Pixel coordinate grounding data
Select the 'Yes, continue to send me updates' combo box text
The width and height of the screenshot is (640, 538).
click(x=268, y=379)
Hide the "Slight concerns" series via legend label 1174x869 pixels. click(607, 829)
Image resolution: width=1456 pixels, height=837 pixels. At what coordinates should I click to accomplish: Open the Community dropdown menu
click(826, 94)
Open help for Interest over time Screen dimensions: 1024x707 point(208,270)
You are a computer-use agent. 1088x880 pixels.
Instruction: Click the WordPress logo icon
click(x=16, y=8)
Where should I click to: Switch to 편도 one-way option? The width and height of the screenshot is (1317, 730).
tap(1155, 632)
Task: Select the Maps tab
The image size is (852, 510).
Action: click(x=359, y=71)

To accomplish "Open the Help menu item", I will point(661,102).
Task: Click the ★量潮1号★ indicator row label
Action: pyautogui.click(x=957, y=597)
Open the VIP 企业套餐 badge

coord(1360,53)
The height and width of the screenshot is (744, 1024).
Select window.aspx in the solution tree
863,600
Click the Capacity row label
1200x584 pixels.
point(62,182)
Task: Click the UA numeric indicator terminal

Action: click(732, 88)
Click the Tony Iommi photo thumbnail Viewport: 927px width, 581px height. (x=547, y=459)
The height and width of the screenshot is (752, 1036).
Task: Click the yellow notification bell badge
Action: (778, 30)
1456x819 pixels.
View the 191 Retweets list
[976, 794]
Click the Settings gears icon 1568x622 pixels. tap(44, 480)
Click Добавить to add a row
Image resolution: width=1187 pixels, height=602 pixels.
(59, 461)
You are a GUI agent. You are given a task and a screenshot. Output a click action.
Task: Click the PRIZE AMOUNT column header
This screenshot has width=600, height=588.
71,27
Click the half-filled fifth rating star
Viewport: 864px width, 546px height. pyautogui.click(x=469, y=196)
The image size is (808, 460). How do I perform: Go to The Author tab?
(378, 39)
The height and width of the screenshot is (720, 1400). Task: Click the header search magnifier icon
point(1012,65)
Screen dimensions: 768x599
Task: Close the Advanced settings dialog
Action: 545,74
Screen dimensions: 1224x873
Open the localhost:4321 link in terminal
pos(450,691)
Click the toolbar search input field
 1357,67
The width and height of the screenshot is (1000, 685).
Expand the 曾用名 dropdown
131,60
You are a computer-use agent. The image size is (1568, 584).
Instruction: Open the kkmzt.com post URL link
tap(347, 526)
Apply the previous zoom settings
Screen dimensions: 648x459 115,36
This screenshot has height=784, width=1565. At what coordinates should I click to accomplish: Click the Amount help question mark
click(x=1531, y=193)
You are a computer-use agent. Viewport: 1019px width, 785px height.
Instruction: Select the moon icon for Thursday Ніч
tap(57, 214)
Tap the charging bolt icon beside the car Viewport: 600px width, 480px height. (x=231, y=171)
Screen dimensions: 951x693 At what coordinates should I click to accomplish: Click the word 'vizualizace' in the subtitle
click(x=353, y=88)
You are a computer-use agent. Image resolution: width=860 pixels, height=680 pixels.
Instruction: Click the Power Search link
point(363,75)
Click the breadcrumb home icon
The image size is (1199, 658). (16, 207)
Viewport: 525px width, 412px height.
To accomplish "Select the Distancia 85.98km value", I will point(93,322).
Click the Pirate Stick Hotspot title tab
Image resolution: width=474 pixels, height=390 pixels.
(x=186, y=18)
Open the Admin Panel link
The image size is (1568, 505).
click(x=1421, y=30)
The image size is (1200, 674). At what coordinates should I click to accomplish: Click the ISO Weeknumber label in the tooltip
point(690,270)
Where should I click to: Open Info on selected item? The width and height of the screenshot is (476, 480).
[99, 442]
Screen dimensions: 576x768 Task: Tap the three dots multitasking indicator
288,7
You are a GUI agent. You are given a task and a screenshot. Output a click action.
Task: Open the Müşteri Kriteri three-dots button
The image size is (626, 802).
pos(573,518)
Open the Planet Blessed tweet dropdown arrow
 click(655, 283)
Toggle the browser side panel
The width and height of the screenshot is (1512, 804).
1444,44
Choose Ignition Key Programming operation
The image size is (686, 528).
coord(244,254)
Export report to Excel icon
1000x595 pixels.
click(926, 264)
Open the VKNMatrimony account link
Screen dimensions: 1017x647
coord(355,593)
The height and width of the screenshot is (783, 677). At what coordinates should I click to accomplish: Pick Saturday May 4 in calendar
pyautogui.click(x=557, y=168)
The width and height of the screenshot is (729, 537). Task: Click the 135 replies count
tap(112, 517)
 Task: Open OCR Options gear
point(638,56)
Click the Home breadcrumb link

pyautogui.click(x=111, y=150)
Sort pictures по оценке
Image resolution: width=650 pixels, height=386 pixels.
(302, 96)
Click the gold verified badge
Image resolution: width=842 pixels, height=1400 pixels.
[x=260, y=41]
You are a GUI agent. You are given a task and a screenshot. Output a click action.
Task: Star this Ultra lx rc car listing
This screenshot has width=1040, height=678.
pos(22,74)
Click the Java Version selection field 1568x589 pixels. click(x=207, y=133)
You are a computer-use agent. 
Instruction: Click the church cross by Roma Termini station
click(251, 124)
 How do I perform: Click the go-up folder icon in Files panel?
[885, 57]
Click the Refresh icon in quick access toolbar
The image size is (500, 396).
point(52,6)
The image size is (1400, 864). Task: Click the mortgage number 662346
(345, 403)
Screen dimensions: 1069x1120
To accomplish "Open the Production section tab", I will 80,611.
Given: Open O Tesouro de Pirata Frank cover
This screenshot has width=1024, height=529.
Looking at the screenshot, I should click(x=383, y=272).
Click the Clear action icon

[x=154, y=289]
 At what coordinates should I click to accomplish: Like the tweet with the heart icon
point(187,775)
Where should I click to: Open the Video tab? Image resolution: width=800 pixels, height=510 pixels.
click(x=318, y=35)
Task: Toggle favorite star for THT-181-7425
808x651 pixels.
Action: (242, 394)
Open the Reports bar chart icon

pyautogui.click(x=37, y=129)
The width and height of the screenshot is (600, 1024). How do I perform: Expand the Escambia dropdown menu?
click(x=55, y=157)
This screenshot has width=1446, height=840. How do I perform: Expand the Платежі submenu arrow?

> Exercise instructions: Show all lines above holding the word "computer".

> Completed task:
You are a computer-use agent. 1088x880 pixels.
You are a computer-use agent. The image size is (1568, 584).
You are a computer-use agent. Viewport: 1019px width, 785px height.
You are a computer-use agent. Image resolution: width=860 pixels, height=680 pixels.
You are a computer-use agent. 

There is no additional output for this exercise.